══ Document text

APACHE JUNCTION, AZ — Right now, roughly 1,600 Arizonans are waiting on a life-saving organ. Many wait an average of three to five years for a donor, and some even pass away while on the list.
Laura Echeverri has been waiting for 17 months. Unlike some, she has the luxury of waiting a bit longer, but it comes at a tremendous cost.
"I do peritoneal dialysis at night. Five days a week, for eight hours," said Echeverri.
The lengthy and invasive process used to take ten hours and happen every night.
Laura said it prevented her from sleeping, and it is one of the many inconveniences as a result of her disease.
Everything changed six years ago, when she was just 24-years-old.
"It's called focal segmental glomerulosclerosis," she said.
The rare genetic kidney disease was stage three when it was detected.
"I was told that on average people live about 15 to 20 years on dialysis," said Echeverri. "Not even retirement age... Luckily with [a] transplant, life prognosis is a lot different."
Laura made significant life changes to even get on the transplant list.
"I lost 80 pounds in order to get qualified," said the Apache Junction resident, who has lived all over the Valley.
Now, more than a year later, she is waiting for the life changing phone call.
"The reality is, about 17 people on the national organ wait lists die every day because there aren't enough organ donors," said Nico Santos, a spokesperson with the Donor Network of Arizona.
Some of Laura's family and friends tested to see if they were a match, but unfortunately it did not work out. They did create a moving billboard though, to generate potential donors.
"My coordinator said they have had some inquiries," said Echeverri.
Before the disease sapped her energy levels and the dialysis depleted her sleep, Laura was a behavior coach for troubled youth. She has since gone back to school and wants to help others dealing with disease and life changes.
She has also created a Facebook group to spread positivity and share information between people living with kidney diseases, their loved ones, and others waiting on a transplant.

════

◆ Required action 1 ◆
Reproduce a passage of the kidney transplant article word for word, starting at "Laura made significant" and ending after "Network of Arizona.".
◆ Required action 2 ◆
According to the kidney transplant article, how much weight did Laura Echeverri lose to qualify for the transplant list?
◆ Required action 3 ◆
Write the next part of the kidney transplant article, picking up after its final sentence.
The data after this point plays no part in the work.

══ Information supplied

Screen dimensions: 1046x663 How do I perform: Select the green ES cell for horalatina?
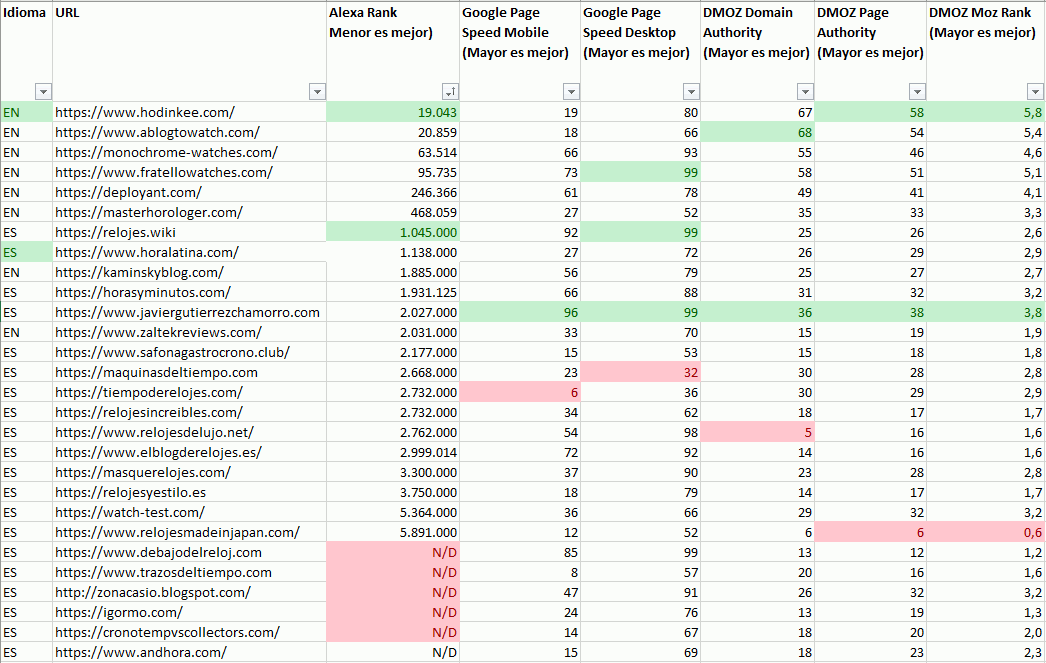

════

◆ Response area 1 ◆
Laura made significant life changes to even get on the transplant list.
"I lost 80 pounds in order to get qualified," said the Apache Junction resident, who has lived all over the Valley.
Now, more than a year later, she is waiting for the life changing phone call.
"The reality is, about 17 people on the national organ wait lists die every day because there aren't enough organ donors," said Nico Santos, a spokesperson with the Donor Network of Arizona.

◆ Response area 2 ◆
80 pounds.

◆ Response area 3 ◆
Laura is an optimist. She is confident she will one day be able to ditch the dialysis machines and take a spontaneous vacation.
"It [will be] a new life away from having to be attached to a machine in order to survive," said Echeverri. "Because that is my reality right now."
The fiancé also plans to finally set a date.
"I wanted the wedding to be a celebratory, 'Hey we are free to live our lives, and we have time,'" she said.
There are many other plans too.
"To visit my family in Columbia. To go swimming [and] to the beach. To stay up all night without having to hook up to a machine," she said, smiling.
If you would like to see if you are a kidney match for Laura, call the St. Joseph's transplant coordinator at (602) 406-8452 or Lorrie Hartel at 602-406-6199.
Laura said the recipient's insurance covers the entire procedure and employers are legally obligated to give their employee's time off to donate and recover.
The past year also set a record for living donations. They increased by 14% from 2020 to 2021, with 6,500 people donating.
The vast majority of kidneys and other organs come from deceased donors.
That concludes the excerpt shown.